> [Instructions to follow]: Set down exactly, from the records below, the line with "Click the Help" through the line with "Open the R$", and nothing else.

> [Data to use]:
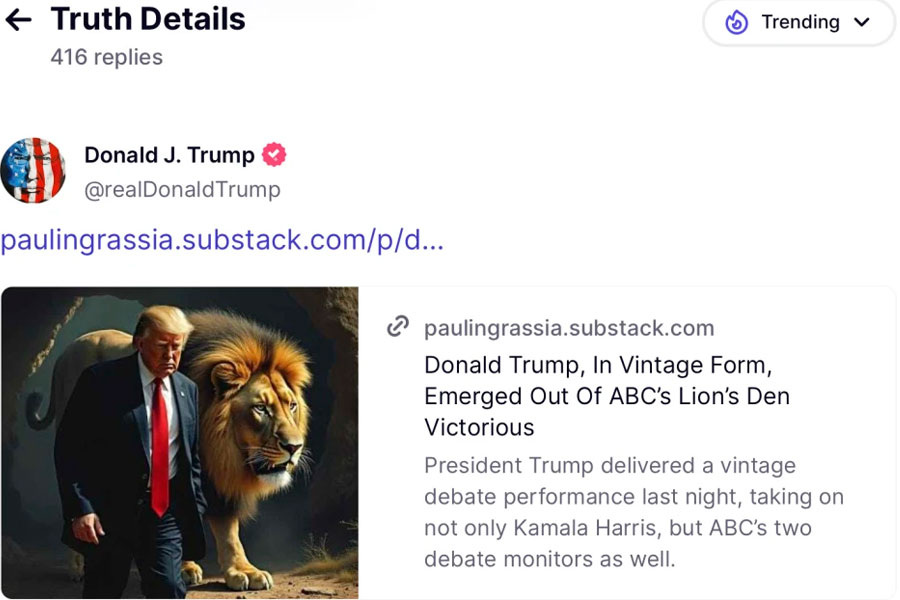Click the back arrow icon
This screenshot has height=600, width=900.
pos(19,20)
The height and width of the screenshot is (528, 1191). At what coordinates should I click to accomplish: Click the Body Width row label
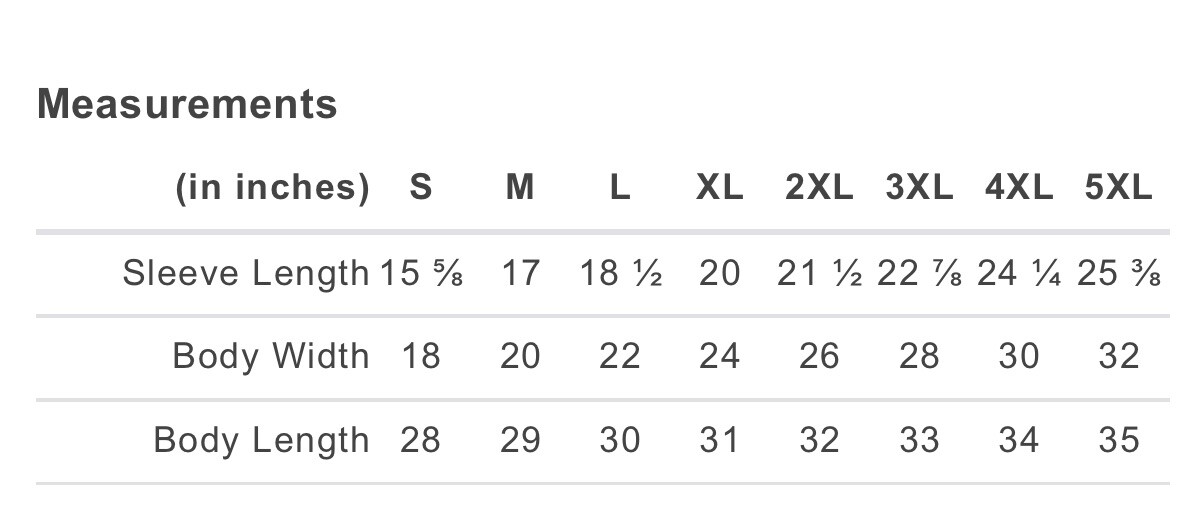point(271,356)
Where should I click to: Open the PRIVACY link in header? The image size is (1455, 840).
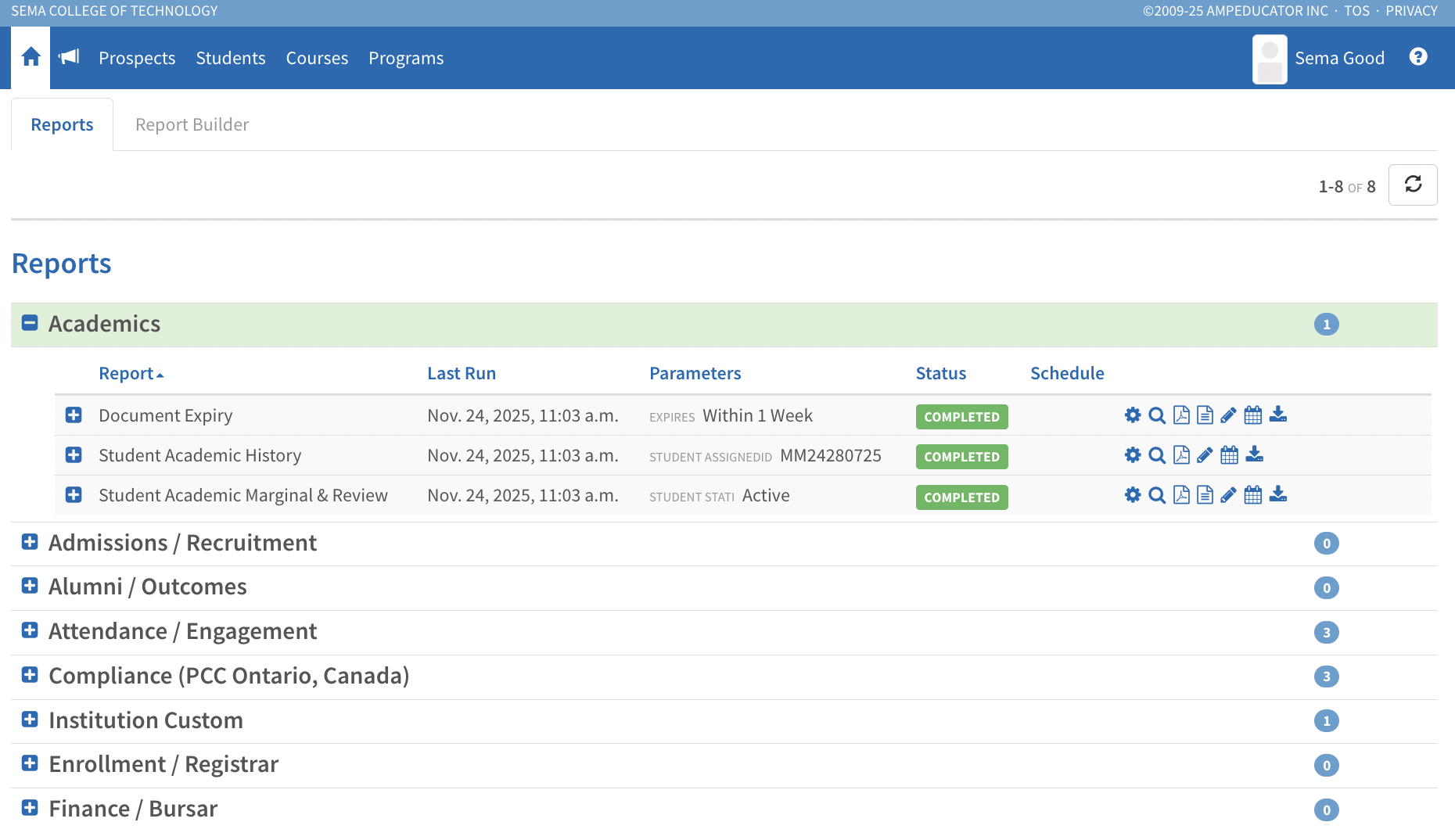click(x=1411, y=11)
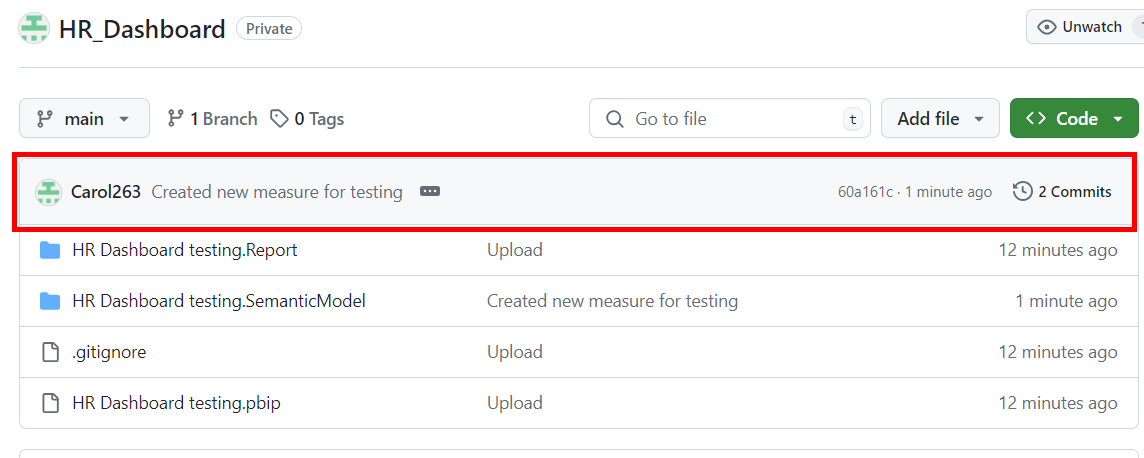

==

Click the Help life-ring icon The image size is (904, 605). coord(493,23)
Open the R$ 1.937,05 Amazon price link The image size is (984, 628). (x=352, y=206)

==

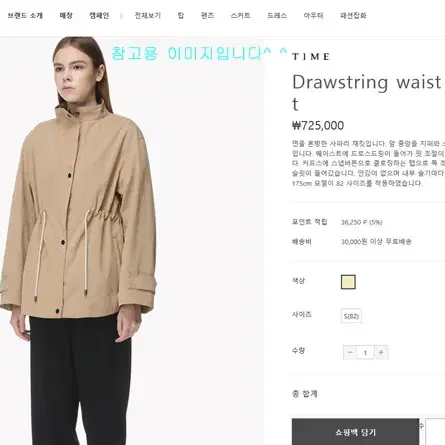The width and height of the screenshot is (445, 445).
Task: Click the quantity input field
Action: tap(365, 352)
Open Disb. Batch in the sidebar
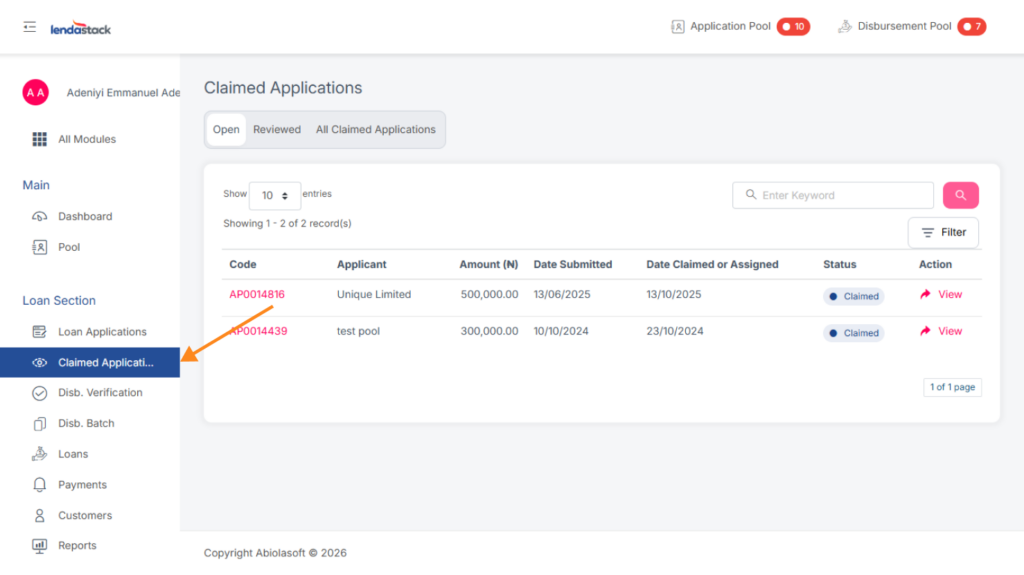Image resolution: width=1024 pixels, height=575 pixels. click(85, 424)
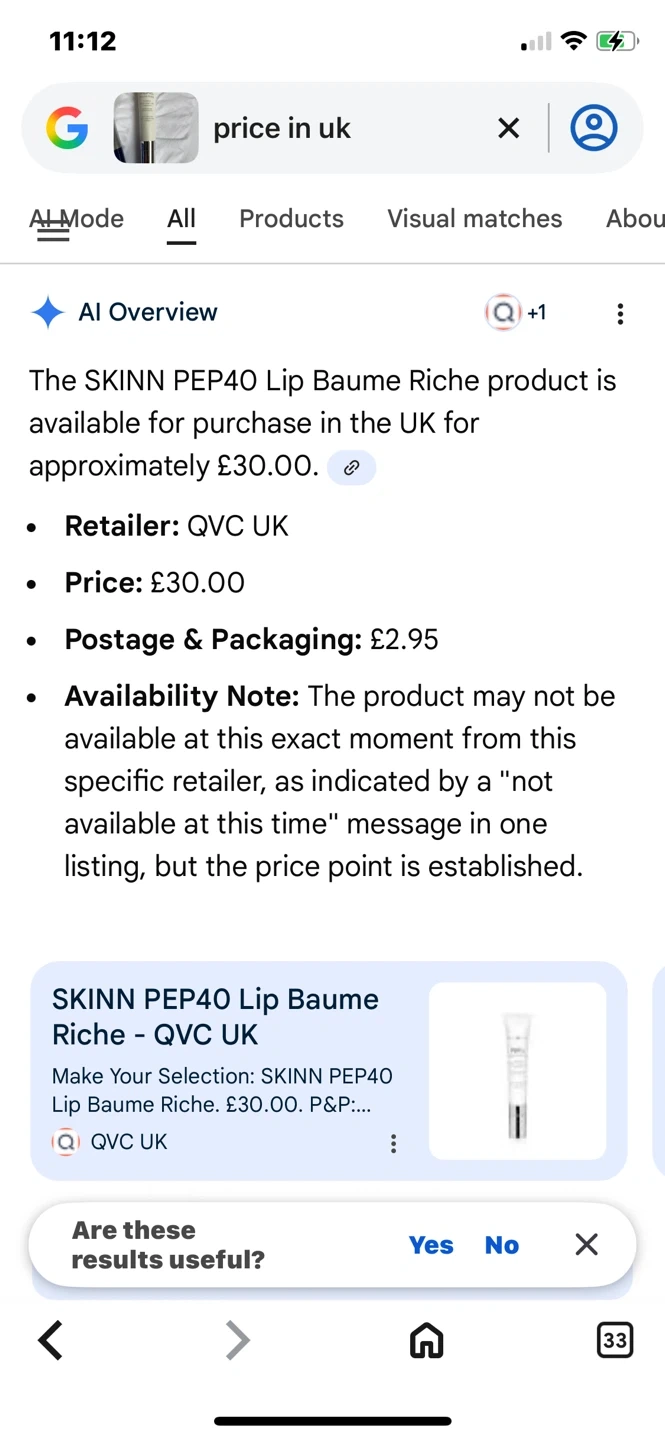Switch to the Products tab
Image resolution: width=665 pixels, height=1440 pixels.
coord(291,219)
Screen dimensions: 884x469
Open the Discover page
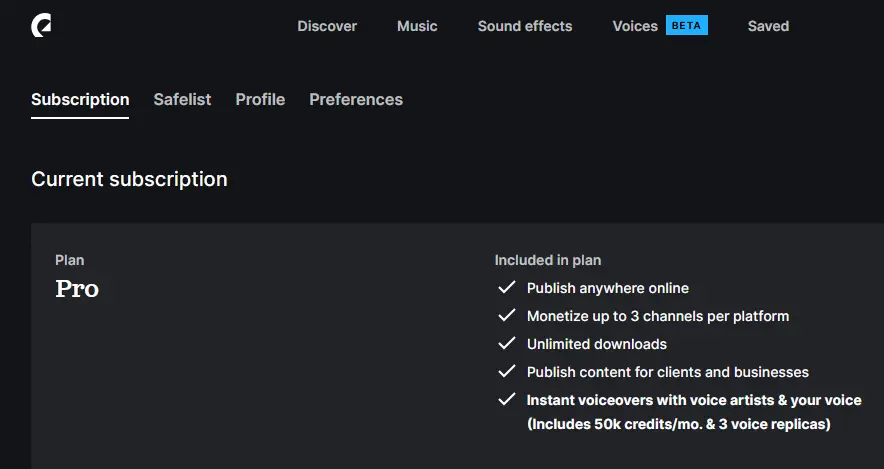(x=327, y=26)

> [Your solution]:
Click the Help life-ring icon The image size is (904, 605). coord(493,23)
Open the R$ 1.937,05 Amazon price link The image size is (984, 628). (x=352, y=206)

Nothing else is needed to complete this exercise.